### EXTRAIT À LIRE:
______________________________

L'oeuvre de Milhaud offre une synthèse polytonale d'atmosphères, provençale, sud-américaine et nord-américaine (influence du jazz). Son oeuvre est plus inégale que celle de Martinu : les oeuvres savantes ou trop ambitieuses (ses opéras en particulier) ont rencontré peu de succès. Le musicien fut, de fait, beaucoup plus à l'aise dans la forme modeste où la fantaisie et l'exotisme peuvent faire des merveilles. Voici quelques réussites incontestables qui peuvent vous donner l'envie d'explorer davantage : La Création du Monde, la "Suite Provençale", le superbe Carnaval d'Aix, les Concertos pour violoncelle, etc.
Alan Hovhaness (1911-2000) est un musicien américain d'origine arménienne. Sa musique est tellement accessible que cela lui a valu pas mal de sarcasmes de la part de collègues malveillants. Déçu par l'enseignement académique, il a cherché bien loin les sources de son inspiration : en Extrême-Orient et en Inde où il a découvert l'univers des ragas (Ravi Shankar), puis en opérant un retour vers ses sources arméniennes. Son oeuvre est un mélange de toutes ces influences exotiques.
Son catalogue comprend près de 500 oeuvres (dont pas moins de 67 symphonies !), sans compter un millier d'oeuvres, antérieures à 1940, que Hovhaness prétend avoir brûlées (ce qui lui aurait pris une semaine !).

______________________________

### ENREGISTREMENTS FOURNIS:
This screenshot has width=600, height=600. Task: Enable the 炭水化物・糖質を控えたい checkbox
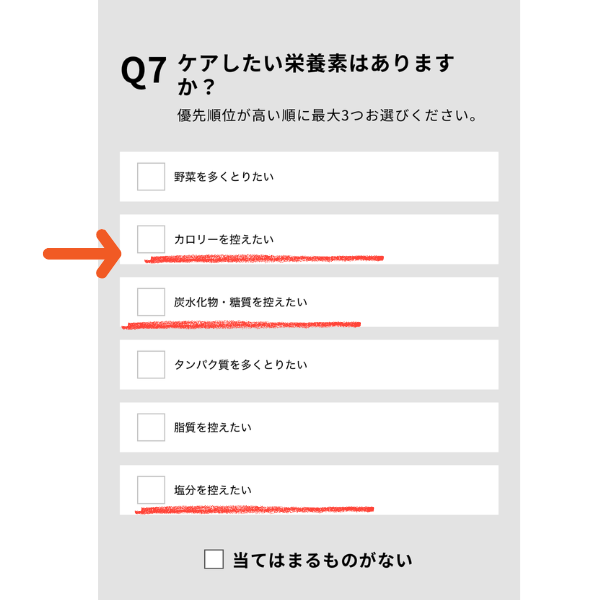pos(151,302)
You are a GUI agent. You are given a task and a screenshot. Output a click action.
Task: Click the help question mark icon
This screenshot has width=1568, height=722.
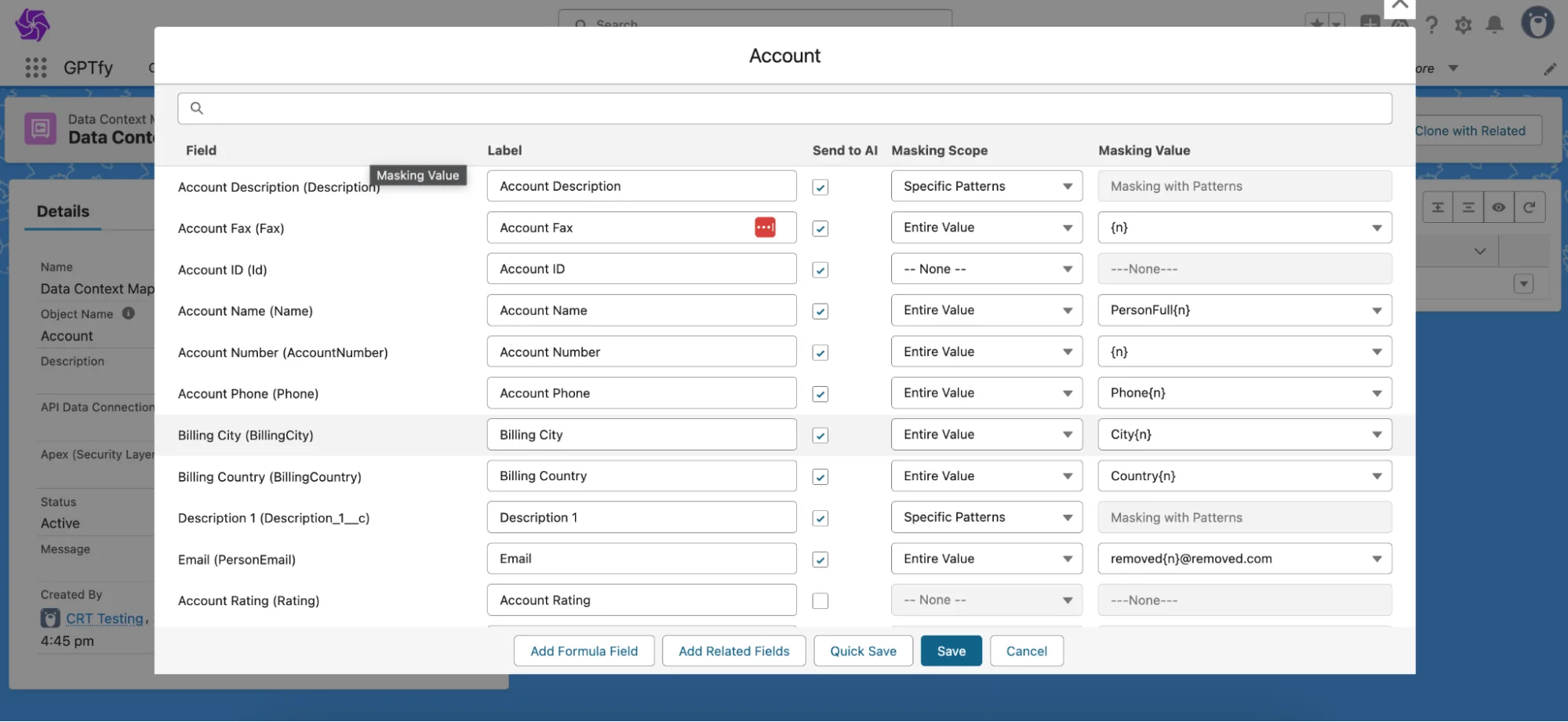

______________________________

### CONSIGNE:
D'après l'extrait sur Milhaud et Hovhaness, combien de symphonies le catalogue de Hovhaness comprend-il ?

### CORRIGÉ:
Il comprend 67 symphonies.